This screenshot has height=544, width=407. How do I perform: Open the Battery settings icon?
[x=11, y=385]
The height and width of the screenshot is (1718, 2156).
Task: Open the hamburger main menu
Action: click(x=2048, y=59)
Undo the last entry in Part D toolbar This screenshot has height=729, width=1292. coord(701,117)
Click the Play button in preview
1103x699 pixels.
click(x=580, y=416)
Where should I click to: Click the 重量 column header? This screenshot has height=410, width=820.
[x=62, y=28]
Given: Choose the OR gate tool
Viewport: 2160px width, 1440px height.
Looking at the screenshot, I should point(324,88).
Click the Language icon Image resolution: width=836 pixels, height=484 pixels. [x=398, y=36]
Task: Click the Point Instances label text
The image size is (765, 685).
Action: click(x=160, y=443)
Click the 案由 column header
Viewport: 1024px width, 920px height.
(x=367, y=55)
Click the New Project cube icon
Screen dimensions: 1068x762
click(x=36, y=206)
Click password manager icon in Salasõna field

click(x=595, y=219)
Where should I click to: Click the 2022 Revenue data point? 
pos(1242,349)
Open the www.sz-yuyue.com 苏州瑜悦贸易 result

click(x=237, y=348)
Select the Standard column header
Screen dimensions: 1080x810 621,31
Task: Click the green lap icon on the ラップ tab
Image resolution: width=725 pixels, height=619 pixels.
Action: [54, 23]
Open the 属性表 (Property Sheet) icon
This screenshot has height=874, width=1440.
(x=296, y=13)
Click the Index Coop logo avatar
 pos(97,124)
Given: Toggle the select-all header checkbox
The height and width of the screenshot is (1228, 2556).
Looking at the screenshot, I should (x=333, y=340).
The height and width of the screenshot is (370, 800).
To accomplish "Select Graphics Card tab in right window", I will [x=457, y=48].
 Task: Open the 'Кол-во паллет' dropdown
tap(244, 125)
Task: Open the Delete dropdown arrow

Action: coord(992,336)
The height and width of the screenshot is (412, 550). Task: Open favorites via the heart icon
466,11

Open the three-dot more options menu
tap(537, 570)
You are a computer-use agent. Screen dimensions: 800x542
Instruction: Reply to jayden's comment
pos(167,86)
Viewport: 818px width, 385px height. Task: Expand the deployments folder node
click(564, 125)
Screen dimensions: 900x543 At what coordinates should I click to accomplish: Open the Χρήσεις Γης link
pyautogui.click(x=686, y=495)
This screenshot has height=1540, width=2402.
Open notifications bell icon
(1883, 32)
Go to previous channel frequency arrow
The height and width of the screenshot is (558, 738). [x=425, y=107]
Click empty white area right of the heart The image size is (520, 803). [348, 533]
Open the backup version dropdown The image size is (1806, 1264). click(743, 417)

::::::::::

The exercise → Rewrite all the rows above, replacing every "column header" with "table heading" and keeping everything else unchanged.

Expected output →
This screenshot has height=544, width=407. How do I perform: Open the Battery settings icon?
[x=11, y=385]
The height and width of the screenshot is (1718, 2156).
Task: Open the hamburger main menu
Action: click(x=2048, y=59)
Undo the last entry in Part D toolbar This screenshot has height=729, width=1292. coord(701,117)
Click the Play button in preview
1103x699 pixels.
click(x=580, y=416)
Where should I click to: Click the 重量 table heading? This screenshot has height=410, width=820.
[x=62, y=28]
Given: Choose the OR gate tool
Viewport: 2160px width, 1440px height.
Looking at the screenshot, I should point(324,88).
Click the Language icon Image resolution: width=836 pixels, height=484 pixels. [x=398, y=36]
Task: Click the Point Instances label text
The image size is (765, 685).
Action: click(x=160, y=443)
Click the 案由 table heading
Viewport: 1024px width, 920px height.
(x=367, y=55)
Click the New Project cube icon
Screen dimensions: 1068x762
click(x=36, y=206)
Click password manager icon in Salasõna field

click(x=595, y=219)
Where should I click to: Click the 2022 Revenue data point? 
pos(1242,349)
Open the www.sz-yuyue.com 苏州瑜悦贸易 result

click(x=237, y=348)
Select the Standard table heading
Screen dimensions: 1080x810 621,31
Task: Click the green lap icon on the ラップ tab
Image resolution: width=725 pixels, height=619 pixels.
Action: [54, 23]
Open the 属性表 (Property Sheet) icon
This screenshot has height=874, width=1440.
(x=296, y=13)
Click the Index Coop logo avatar
 pos(97,124)
Given: Toggle the select-all header checkbox
The height and width of the screenshot is (1228, 2556).
Looking at the screenshot, I should (x=333, y=340).
The height and width of the screenshot is (370, 800).
To accomplish "Select Graphics Card tab in right window", I will [x=457, y=48].
 Task: Open the 'Кол-во паллет' dropdown
tap(244, 125)
Task: Open the Delete dropdown arrow

Action: coord(992,336)
The height and width of the screenshot is (412, 550). Task: Open favorites via the heart icon
466,11

Open the three-dot more options menu
tap(537, 570)
You are a computer-use agent. Screen dimensions: 800x542
Instruction: Reply to jayden's comment
pos(167,86)
Viewport: 818px width, 385px height. Task: Expand the deployments folder node
click(564, 125)
Screen dimensions: 900x543 At what coordinates should I click to accomplish: Open the Χρήσεις Γης link
pyautogui.click(x=686, y=495)
This screenshot has height=1540, width=2402.
Open notifications bell icon
(1883, 32)
Go to previous channel frequency arrow
The height and width of the screenshot is (558, 738). [x=425, y=107]
Click empty white area right of the heart The image size is (520, 803). [348, 533]
Open the backup version dropdown The image size is (1806, 1264). click(743, 417)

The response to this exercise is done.